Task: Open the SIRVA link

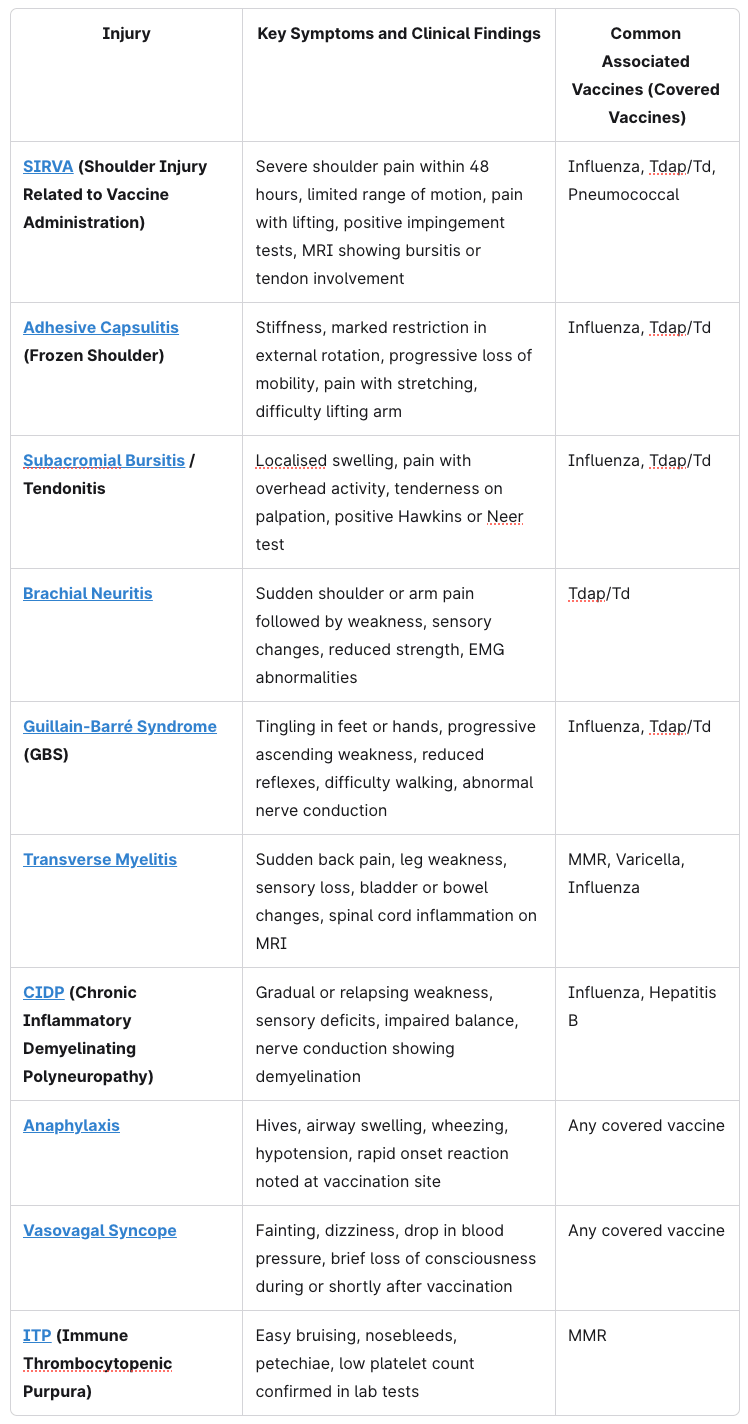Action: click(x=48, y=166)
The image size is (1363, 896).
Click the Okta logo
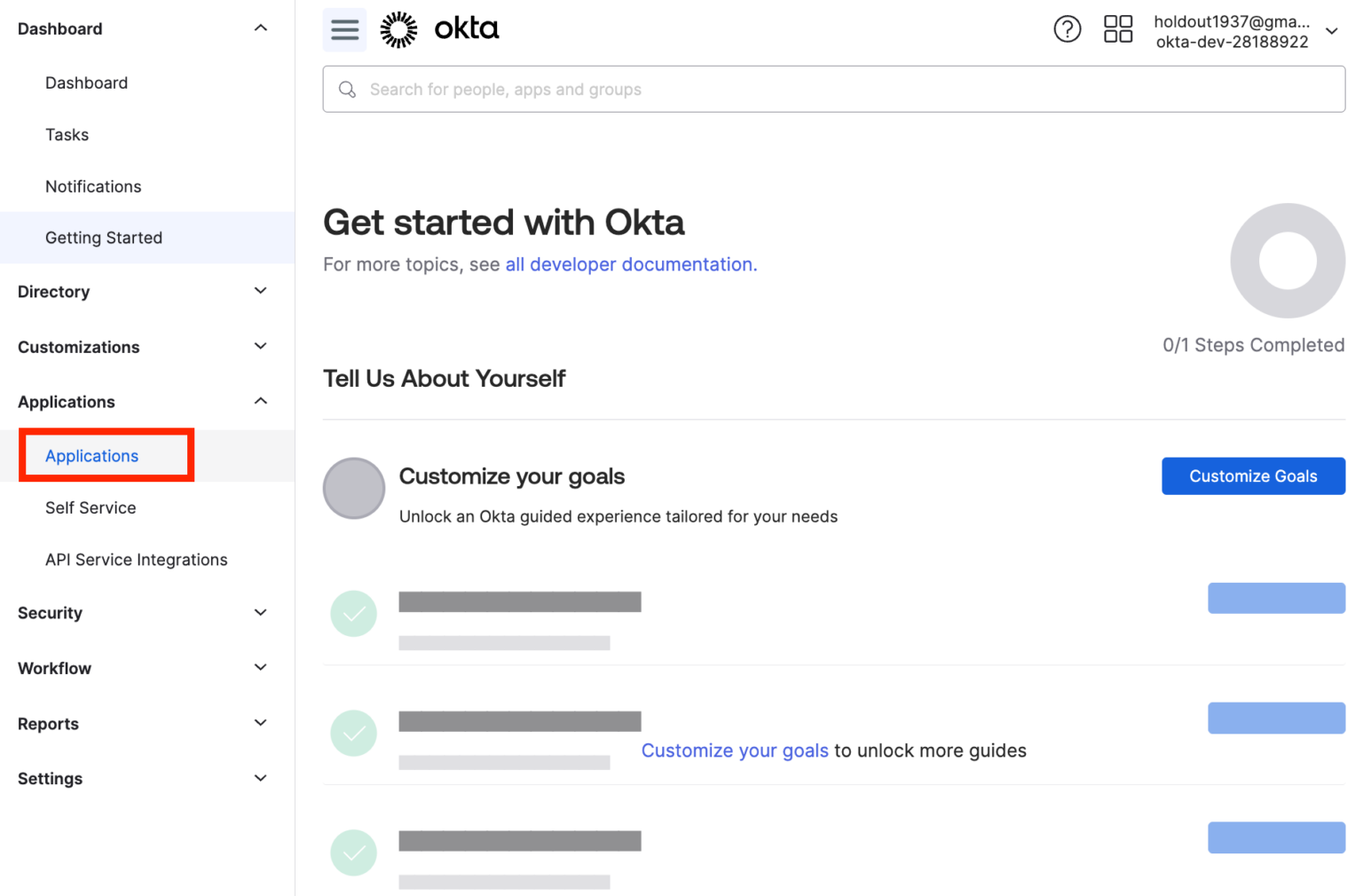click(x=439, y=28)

> WHAT THE EXERCISE ASKS:
Copy every line of text from the records above word for word, and leave out the pictures.

> CORRECT ANSWER:
Task: Open the SIRVA link

Action: click(x=48, y=166)
The image size is (1363, 896).
Click the Okta logo
click(x=439, y=28)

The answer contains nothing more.